You can get from Leipzig to Dresden by train in as little as 65 minutes, so I'd collapse those two cities into a single 4-night (or 3-night?) stop if research showed that one day would be sufficient for one of them.

I'm hitting a lot of the same places myself this year, and I, too, am uncertain about Cesky Krumlov.

Posted by
1878 posts

My wife and I just got back from a 15 night Gdansk-Krakow-Goerlitz-Dreden-Berlin itinerary less than a week ago, and I spent a lot of time researching the transit before experiencing it.

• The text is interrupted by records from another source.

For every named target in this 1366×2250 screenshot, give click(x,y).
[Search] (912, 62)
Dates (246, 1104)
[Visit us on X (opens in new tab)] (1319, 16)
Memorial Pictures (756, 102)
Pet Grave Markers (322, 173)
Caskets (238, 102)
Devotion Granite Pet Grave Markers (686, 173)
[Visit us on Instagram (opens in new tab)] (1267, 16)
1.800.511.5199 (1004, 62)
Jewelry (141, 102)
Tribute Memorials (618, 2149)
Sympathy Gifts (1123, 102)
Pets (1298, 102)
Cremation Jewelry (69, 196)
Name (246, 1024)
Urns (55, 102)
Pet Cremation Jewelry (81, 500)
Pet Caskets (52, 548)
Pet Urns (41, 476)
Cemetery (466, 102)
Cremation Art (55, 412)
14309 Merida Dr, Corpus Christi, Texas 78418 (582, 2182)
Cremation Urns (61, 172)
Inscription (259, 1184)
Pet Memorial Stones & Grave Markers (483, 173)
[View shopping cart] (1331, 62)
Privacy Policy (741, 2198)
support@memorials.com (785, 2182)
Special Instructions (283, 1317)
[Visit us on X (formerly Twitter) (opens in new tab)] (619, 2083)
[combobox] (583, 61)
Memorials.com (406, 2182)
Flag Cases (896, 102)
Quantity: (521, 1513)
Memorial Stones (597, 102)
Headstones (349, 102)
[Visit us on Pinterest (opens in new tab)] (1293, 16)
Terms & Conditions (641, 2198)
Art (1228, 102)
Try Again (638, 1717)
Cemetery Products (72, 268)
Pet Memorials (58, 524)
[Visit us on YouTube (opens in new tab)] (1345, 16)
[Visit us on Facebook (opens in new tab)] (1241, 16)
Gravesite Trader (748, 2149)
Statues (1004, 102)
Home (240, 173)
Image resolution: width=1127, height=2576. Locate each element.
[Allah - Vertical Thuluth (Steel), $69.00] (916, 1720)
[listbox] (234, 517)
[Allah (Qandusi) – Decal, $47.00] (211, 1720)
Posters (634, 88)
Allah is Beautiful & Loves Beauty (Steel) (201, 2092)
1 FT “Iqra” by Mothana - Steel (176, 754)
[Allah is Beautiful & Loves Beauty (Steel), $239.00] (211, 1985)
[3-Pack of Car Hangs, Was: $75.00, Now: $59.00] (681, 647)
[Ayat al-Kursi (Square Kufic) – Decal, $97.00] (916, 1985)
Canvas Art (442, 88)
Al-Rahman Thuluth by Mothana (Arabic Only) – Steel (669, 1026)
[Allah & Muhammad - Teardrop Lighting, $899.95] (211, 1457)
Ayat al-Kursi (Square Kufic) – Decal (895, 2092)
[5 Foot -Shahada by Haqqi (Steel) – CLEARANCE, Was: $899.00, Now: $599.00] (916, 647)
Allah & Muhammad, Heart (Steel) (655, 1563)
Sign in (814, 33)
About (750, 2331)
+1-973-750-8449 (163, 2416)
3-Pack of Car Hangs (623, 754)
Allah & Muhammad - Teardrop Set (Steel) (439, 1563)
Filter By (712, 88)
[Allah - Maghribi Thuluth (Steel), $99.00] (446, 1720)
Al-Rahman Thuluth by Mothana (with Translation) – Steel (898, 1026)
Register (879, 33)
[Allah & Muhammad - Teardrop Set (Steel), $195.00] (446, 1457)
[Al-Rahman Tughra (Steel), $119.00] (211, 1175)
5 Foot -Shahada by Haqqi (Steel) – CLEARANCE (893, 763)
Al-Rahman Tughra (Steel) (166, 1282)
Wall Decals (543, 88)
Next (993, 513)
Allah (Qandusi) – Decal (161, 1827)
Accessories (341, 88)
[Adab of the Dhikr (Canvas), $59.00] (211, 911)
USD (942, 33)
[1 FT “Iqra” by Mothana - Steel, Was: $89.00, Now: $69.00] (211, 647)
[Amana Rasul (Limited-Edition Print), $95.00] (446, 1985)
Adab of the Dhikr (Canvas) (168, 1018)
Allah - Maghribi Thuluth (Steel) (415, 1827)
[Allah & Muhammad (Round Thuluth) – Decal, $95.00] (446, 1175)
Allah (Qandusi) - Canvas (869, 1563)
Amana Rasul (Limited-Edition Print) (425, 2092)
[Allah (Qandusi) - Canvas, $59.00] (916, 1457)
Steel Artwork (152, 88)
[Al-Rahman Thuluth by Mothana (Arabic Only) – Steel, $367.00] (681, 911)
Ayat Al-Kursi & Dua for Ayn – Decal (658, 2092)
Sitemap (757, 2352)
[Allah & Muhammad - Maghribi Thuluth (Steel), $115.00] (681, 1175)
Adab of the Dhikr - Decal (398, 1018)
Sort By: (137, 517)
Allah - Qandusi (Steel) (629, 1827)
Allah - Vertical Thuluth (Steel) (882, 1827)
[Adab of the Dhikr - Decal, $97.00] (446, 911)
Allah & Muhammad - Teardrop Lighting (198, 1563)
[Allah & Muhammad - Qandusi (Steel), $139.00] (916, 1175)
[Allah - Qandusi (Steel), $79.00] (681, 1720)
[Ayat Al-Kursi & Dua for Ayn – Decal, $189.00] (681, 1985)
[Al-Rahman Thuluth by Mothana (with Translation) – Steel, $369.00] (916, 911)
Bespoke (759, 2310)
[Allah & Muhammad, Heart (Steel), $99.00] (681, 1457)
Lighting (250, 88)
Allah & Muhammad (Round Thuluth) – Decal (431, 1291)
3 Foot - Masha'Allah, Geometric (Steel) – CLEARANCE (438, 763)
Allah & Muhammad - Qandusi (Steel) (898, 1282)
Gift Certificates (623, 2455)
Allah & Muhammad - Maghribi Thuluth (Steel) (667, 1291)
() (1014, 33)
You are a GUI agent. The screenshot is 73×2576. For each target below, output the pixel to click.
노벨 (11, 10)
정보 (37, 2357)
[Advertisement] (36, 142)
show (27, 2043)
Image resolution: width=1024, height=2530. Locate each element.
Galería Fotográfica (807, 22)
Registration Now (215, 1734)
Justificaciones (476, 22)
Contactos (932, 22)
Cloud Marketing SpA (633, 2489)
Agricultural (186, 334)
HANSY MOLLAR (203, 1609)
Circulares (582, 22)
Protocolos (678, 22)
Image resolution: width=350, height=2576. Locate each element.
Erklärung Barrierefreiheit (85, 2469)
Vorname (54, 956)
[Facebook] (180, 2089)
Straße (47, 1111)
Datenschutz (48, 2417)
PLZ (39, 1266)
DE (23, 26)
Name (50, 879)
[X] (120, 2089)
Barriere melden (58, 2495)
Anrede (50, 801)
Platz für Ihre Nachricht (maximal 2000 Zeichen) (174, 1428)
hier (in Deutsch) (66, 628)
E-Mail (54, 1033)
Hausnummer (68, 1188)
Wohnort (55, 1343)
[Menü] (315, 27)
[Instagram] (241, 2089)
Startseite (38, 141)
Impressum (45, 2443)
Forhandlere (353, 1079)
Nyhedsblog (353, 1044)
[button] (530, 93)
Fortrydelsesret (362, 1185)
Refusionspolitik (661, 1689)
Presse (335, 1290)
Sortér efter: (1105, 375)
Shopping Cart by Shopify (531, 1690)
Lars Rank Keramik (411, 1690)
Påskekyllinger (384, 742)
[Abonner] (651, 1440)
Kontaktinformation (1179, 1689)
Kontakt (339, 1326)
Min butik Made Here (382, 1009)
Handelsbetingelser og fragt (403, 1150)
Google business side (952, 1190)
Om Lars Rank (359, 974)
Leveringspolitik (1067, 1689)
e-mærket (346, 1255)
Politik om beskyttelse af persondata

  1. This looks like three or four weeks to me.
  2. Mostly train, but bus between Krakow and Wroclaw. The train tracks are being worked on in Krakow and we found that train schedule were not convenient for what we wanted to do (which was leave Krakow early and stop in Wroclaw for a few hours, then continue on to Goerlitz). So we took the bus for the first part, from Krakow to Wroclaw. The 5.5 hour train from Gdansk to Krakow was fine, with a stop in Warsaw for a couple of days it will be even more manageable for you. If I were stopping in Warsaw I might consider adding Torun. We did not go there but it looks beautiful and was not destroyed in the war. Prague looks like an outlier, you might want to consider a flight for that one. Flibxus might make sense from Prague to Wroclaw. Be aware the leg room on the buses is not good, worse than an economy airline seat and even for me who has short legs, got a little claustrophobic. They say it's worth it to pay for first class train tickets in Poland. We paid 50% more for first class on the Gdansk to Krakow leg and I'm not so sure it was worth it. The four across seats did not look so bad to me; first class is three across.
  3. Wroclaw was a good stop but I am not sorry we did not spend a couple of nights there. A few hours was fine. I might consider adding Goerlitz even though it's a smaller town. We really enjoyed the town. We stopped for a few hours in Bautzen on the way from Goerlitz to Dresden, it was nice enough but entirely skipable.
  4. May is busy, we found the cities mobbed by locals due to holidays. This means the streets and squares could be overwhelmed, the actual sights like museums not so much. Malbork Castle outside of Gdansk was absolutely a zoo on May 1, holiday of course. Likewise the main square in Krakow for our entire stay May 2-6. We found it to be quite warm even in Gdansk at the end of April it was in the low seventies for afternoon high temperatures. Maybe even mid-seventies. That's about ten degrees warmer than usual, and a little warmer than I would have liked. I never touched the turtle neck or fuzzy vest that I brought, a sweatshirt was more than enough for even the chilliest evening (your mileage may vary)..

Additionally:
What worked for us was moving from place to place in the later afternoon/early evening. You might prefer to be up and at 'em early but we don't like to rush for an early train. (Exception was Krakow to Wroclaw where we did catch the early bus). So we ended up with four nights, three full days in Berlin and that was pushing it to get everything done that we wanted to visit. Two nights in Dresden, arriving in the evening and leaving late afternoon on the third day was also pushing it. Dresden and Berlin are both big museum cities so back to back that got a little exhausting. Four nights, three full days in Krakow was likewise tight because we did day tours to Auschwitz and the salt mine both. The latter stays open late and a good way to do it is to take a tour around 4 p.m. so you don't spend the better part of a day on it. Likewise you can get an Auschwitz tour that leaves at noon.

Posted by
1901 posts

Thank you acraven and vftravels. Your input is really helpful. Lots still to think about.

Posted by
15777 posts

Consider that you use about 1/2 day on average each time you change locations. If you want 3 days in a city, plan on 4 nights. Also take into account that you're likely to need some "orientation" time at each new place, that can be stressful. Try to include one "down" day every 7-10 days, a day to relax, smell the roses, do laundry and shopping . . .

For Jewish heritage, southern Germany is much more interesting than northern Germany: Frankfurt, Mainz, Speyer, Worms.